🤖 AI Summary
This work addresses the limitations of existing infrared and visible image fusion methods, which are confined to 2D fusion under fixed viewpoints and struggle to preserve global structure and critical modality-specific features. To overcome this, we propose the first 3D fusion framework that supports free-viewpoint rendering. Our approach reconstructs the scene using 3D Gaussian representations, incorporates a Cross-Modal Adjustment (CMA) module to mitigate modality conflicts, and introduces a fusion-aware loss function to jointly optimize geometry and appearance. Coupled with differentiable rendering, the framework enables direct generation of high-quality fused images from arbitrary viewpoints.
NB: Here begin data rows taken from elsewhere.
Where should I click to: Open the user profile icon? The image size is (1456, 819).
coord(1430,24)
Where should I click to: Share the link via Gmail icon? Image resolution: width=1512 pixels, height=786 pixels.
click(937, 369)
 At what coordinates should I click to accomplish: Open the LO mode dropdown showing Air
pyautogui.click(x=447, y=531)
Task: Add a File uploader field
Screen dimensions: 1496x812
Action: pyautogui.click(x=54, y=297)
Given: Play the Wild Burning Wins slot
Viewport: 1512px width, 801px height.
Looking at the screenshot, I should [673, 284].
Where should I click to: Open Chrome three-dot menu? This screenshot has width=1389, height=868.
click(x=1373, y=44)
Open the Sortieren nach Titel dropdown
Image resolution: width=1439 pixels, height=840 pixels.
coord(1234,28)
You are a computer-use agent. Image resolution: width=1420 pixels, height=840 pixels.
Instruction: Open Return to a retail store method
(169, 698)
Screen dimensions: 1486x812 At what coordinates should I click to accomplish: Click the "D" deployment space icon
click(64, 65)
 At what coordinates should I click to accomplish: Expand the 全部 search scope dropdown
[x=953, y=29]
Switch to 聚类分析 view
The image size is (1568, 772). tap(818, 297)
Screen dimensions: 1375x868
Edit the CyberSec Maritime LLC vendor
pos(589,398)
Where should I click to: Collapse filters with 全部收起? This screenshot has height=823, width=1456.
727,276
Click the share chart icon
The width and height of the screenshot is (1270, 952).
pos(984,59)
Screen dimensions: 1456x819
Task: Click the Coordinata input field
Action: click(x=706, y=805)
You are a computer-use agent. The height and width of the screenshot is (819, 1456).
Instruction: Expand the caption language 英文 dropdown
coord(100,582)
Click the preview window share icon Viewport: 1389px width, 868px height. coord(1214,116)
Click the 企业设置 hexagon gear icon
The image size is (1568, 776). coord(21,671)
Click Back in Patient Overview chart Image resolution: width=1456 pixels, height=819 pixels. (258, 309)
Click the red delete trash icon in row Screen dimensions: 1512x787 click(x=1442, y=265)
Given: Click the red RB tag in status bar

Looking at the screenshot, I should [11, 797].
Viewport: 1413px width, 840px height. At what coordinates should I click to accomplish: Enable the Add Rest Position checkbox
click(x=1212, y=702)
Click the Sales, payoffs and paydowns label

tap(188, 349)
Experimental results demonstrate that our method significantly outperforms state-of-the-art techniques in both preserving dual-modality characteristics and enhancing overall fusion quality.
📝 Abstract
Infrared-visible image fusion aims to integrate infrared and visible information into a single fused image. Existing 2D fusion methods focus on fusing images from fixed camera viewpoints, neglecting a comprehensive understanding of complex scenarios, which results in the loss of critical information about the scene. To address this limitation, we propose a novel Infrared-Visible Gaussian Fusion (IVGF) framework, which reconstructs scene geometry from multimodal 2D inputs and enables direct rendering of fused images. Specifically, we propose a cross-modal adjustment (CMA) module that modulates the opacity of Gaussians to solve the problem of cross-modal conflicts. Moreover, to preserve the distinctive features from both modalities, we introduce a fusion loss that guides the optimization of CMA, thus ensuring that the fused image retains the critical characteristics of each modality. Comprehensive qualitative and quantitative experiments demonstrate the effectiveness of the proposed method.